In occasione dell'Ostensione del 2000 l'Associazione Piemontese Retinopatici e Ipovendenti ha preso contatti con la Commissione Diocesana proponendo la realizzazione, a grandezza naturale, dell'intera figura sindonica nella sua parte anteriore. Nella proposta sono stati coinvolti il Dipartimento di Informatica dell'Università per lo studio del modello matematico e la Scuola di Carità Arti e Mestieri di Torino per la realizzazione.
Il punto di partenza è stata la seguente considerazione: come i diversi contenuti informativi vengono diversificati dalla percezione visiva, così deve avvenire dal punto di vista del tatto. Il lavoro informatico si è allora sviluppato nella creazione del modello matematico atto a operare sulle diverse informazioni presenti sul telo al fine di trasformarle nel corrispondente rilievo.
Sono stati utilizzati a tale scopo filtri predisposti sia a eliminare o almeno attenuare il rumore presente nell'immagine, dovuto fra l'altro alle vicissitudini subite dal telo, sia a separare la trama dalle impronte, in quanto solo queste ultime devono essere lette. Si è poi applicata la metodologia per la determinazione del rilievo dell'impronta corporea, contenendo gli effetti delle macchie ematiche e di quelle dovute a liquidi.
Le bruciature sono state invece messe in risalto con un rilievo che è stato controllato parametricamente in modo da renderlo apprezzabile ma diversificato da quello dovuto alla struttura del corpo. Per quanto riguarda i rattoppi, questi sono stati determinati automaticamente nella forma e forzati a un avvallamento, in modo da fornire l'indicazione della loro presenza come parte riportata sul telo sindonico; se infatti non vi fossero, il telo presenterebbe delle mancanze di tessuto esattamente come appare nelle due parti mancanti in alto a destra e a sinistra in cui la Sindone è cucita al telo d'Olanda.
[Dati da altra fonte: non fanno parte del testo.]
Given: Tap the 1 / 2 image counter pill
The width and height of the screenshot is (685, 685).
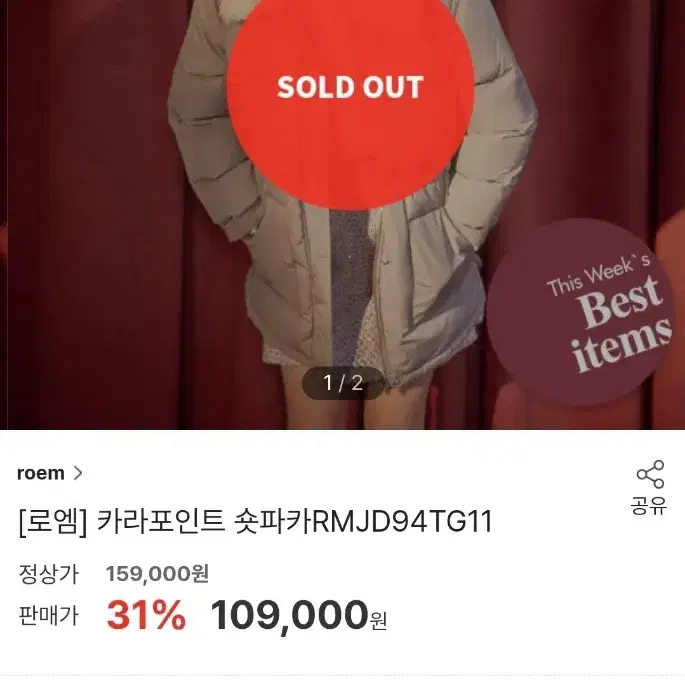Looking at the screenshot, I should pos(343,383).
I dati ottenuti, organizzati in un appropriato data base sono stati poi forniti alla ditta DUEL che li ha convertiti in forma opportuna per le macchine fresatrici messe a disposizione della ditta Zeta tre.
Consultata la società APRI, alla quale viene proposto un primo prototipo, si decide poi di realizzare il rilievo finale su un supporto in alluminio, in quanto tale metallo viene considerato maggiormente idoneo per le caratteristiche di robustezza e di percezione tattile (fig. 22).
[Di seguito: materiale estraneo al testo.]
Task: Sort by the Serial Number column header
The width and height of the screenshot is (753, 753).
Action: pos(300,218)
La realizzazione della Sindone per non vedenti è stata una delle novità più interessanti dell'ostensione del 2000: l'hanno dichiarato la Commissione per l'Ostensione e i mezzi di comunicazione ed è stato confermato dagli oltre 500 non vedenti che l'hanno letta durante il percorso di pellegrinaggio verso il Duomo.
Ora il rilievo si trova presso la sede del Museo della Sindone in via S. Domenico 28 a Torino. La Sindone per non vedenti possiede un valore scientifico e sociale. Si tratta infatti della prima realizzazione tridimensionale ottenuta con strumenti informatici e con dettagli esattamente coincidenti con quelli presenti sull'immagine bidimensionale; essa si inserisce nell'ampio disegno di integrazione degli ipovedenti.
Per la prima volta i non vedenti possono così provare le stesse emozioni che avverte chiunque si trovi al cospetto del telo sindonico. La realizzazione è però anche molto apprezzata dai vedenti: si tocca con mano quanto si può vedere e le emozioni crescono.